The operation is carried out under general anaesthetic. Your Head and Neck Surgeon will cut the skin at the front of your neck, using a suitable skin crease. He will then identify your thyroid gland and remove either half of it (hemithyroidectomy or lobectomy) or all of it (total thyroidectomy), depending on the size and type of the cancer. The procedure is carried out using an intraoperative nerve monitor, to ensure protection of the recurrent laryngeal nerve – a nerve that is extremely useful for your speech and breathing. Following removal of your thyroid gland, your Head and Neck surgeon will suture the wound – the cosmetic result is usually excellent. If you have a hemithyroidectomy, you may be able to go home the same day. In cases of a total thyroidectomy, you may need to stay in the hospital for 24-48h, and this is mainly due to the need to monitor your calcium levels.

Possible complications

Like any other surgical procedure, the thyroidectomy has potential risks. Your Head and Neck surgeon will discuss these risks prior to your surgery, so that you can make an informed decision, weighing the potential benefits of having the procedure versus the risks. The most common complications are:

  • Bruising of the recurrent laryngeal nerve: Every effort is made to preserve this nerve intact. However, occasional temporary bruising can occur, and this results in your voice to sound weaker. It improves and resolves with time.
  • Pain
  • Bleeding
  • Infection
  • Damage to the parathyroid glands: Your parathyroid glands control the levels of Calcium in your bloodstream. There are usually 4 of these glands. In cases of total thyroidectomy, damage or removal of these glands means you may require calcium supplements, but this is usually only for a short time.
  • Following total thyroidectomy, you will need thyroid replacement therapy (thyroxine)
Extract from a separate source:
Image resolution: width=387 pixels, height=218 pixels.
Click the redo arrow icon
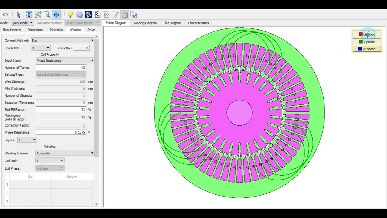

Radioactive iodine therapy

This treatment consists of swallowing a radioactive iodine capsule and the iodine is taken up by the thyroid gland. Radioiodine is used with differentiated thyroid cancer (papillary and follicular). The small dose of radiation is concentrated in the cancer thyroid cells and destroys them.

Follow-up and monitoring

You will be followed-up and monitored both by your endocrinologist and by your H&N surgeon. One important blood test that you may have is measuring your thyroglobulin. This is a protein that is produced both by normal thyroid cells and thyroid cancer cells (papillary and follicular). After surgery and radioiodine treatment, the thyroglobulin level is usually very low. If the amount of thyroglobulin in the blood is found high, this is a sign of disease relapse, and more treatment might be needed. Thyroglobulin is measured at least once a year.